This is the same house completed up the street. Looks pretty sweet. What you may notice is on that right side of the big gable that little soffit return about 2' up from the normal eaves. They did this so that they could put a hip in the valley and make it look regular... Looks dumb, but what is even dumber is what they did on the framed one in my previous post. They just put a hip to nowhere, starts 2' at the top....tapers to nothing...kinda funny
 

Attachments

Don't think i posted these yet.
Anyway, i have kept in contact with the guy who let me hang around at that big custom cottage a few years ago and do some framing. I posted a pic of another house of his i saw this summer. This one is just a production house. This guy does top notch work, i was there watching him layout the second floor, snapped lines, in 55' was within a 1/16". :thumbsup:
Learned a few things looking around. He showed me something about rake walls that i never thought of before. How he does them, is lays out a bunch of studs on the deck to extend above the profile of the gable truss provided by the truss mnf. Then, measures up on each shoulder the wall height and slips the truss under the studs, nail the truss to the end studs, mark layout on the truss, zip down the truss and cut the studs below the top chord. Sheet the wall, overhangs etc. The advantage to that is that you have a nailing edge at the wall for drywall. You have a gable truss, so you might as well use it. Would save some serious time instead of getting exact stud measurements. Although i do like having a top plate on my rake walls.. Ill give it a shot one day and see whats up.
So, you basically are nailing the gable truss to the inside of the rake wall? Sounds like a waste of wood and money to me. I would either set the ge truss on top of a standard stud wall or frame a regular rake wall, using a common for a pattern if need be, and order my trusses without ge's. Then just a 2X4 jailer for backing.

Remind me later to give you some tips on rake walls.
 
I just found this thread I am going to need to look through it some more but I noticed that on quite a few pictures where the walls were stood before sheeting them. I haven't seen this before, why do you do it this way? We have always sheeted the walls before standing them.
 
I just found this thread I am going to need to look through it some more but I noticed that on quite a few pictures where the walls were stood before sheeting them. I haven't seen this before, why do you do it this way? We have always sheeted the walls before standing them.
Gear up for war. :whistling
:laughing:
 
I just found this thread I am going to need to look through it some more but I noticed that on quite a few pictures where the walls were stood before sheeting them. I haven't seen this before, why do you do it this way?
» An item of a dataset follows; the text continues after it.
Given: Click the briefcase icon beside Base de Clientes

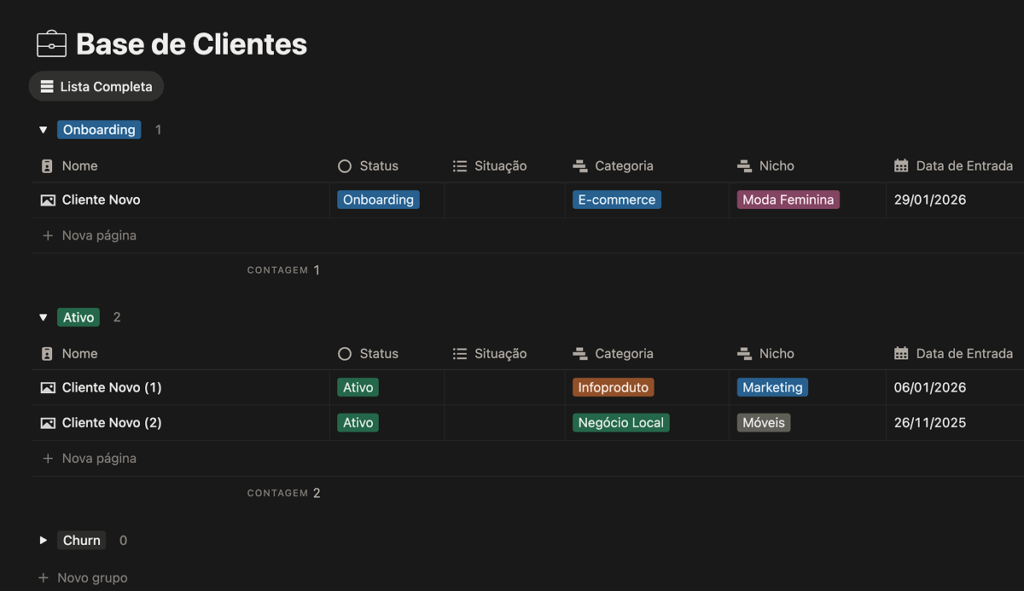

We have always sheeted the walls before standing them.
Easier to lift/straighten in wind prone areas.

Have a sheeting crew come and do it later, this should end up lapping the sheets between floors.
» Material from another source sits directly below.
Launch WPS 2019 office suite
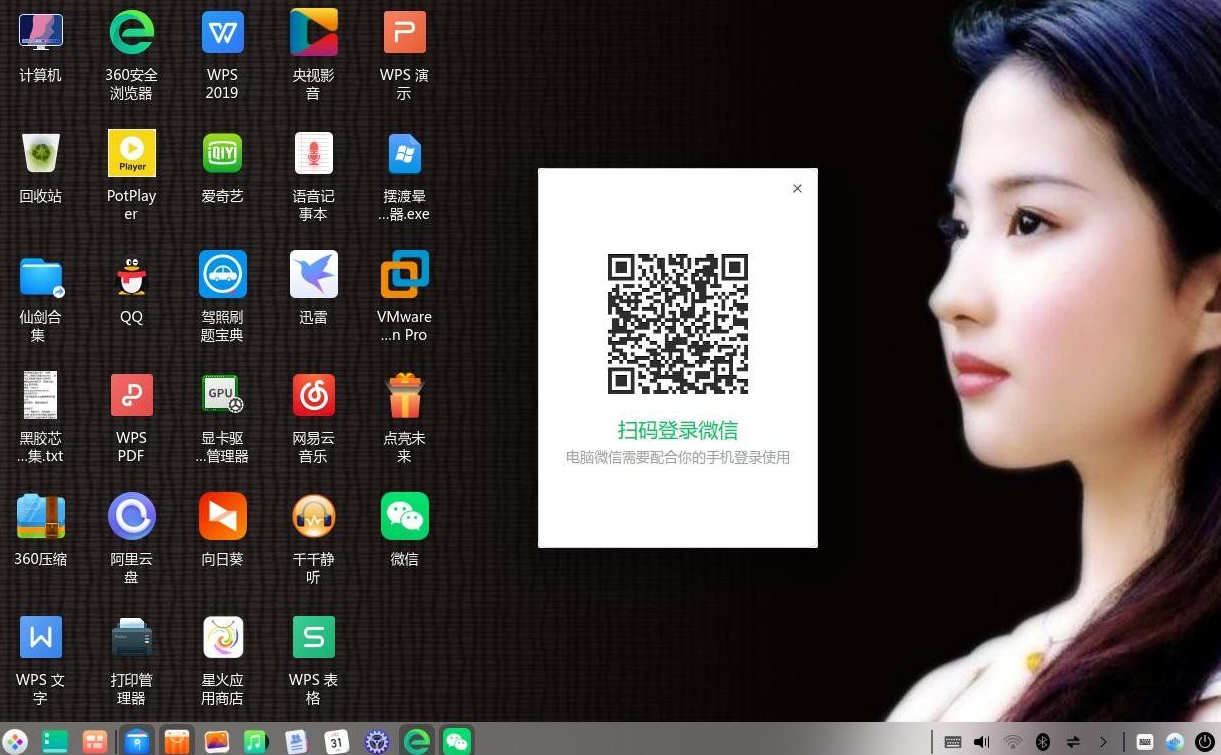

This can get into a discussion (re: argument) like paper vs. mesh tape, or titanium vs. steel hammers...
 
Brutus said:
Easier to lift/straighten in wind prone areas.

Have a sheeting crew come and do it later, this should end up lapping the sheets between floors.

This can get into a discussion (re: argument) like paper vs. mesh tape, or titanium vs. steel hammers...
Hah yeah wasn't meant to start a fight. Makes sense though. I think I'll stick to sheeting first though.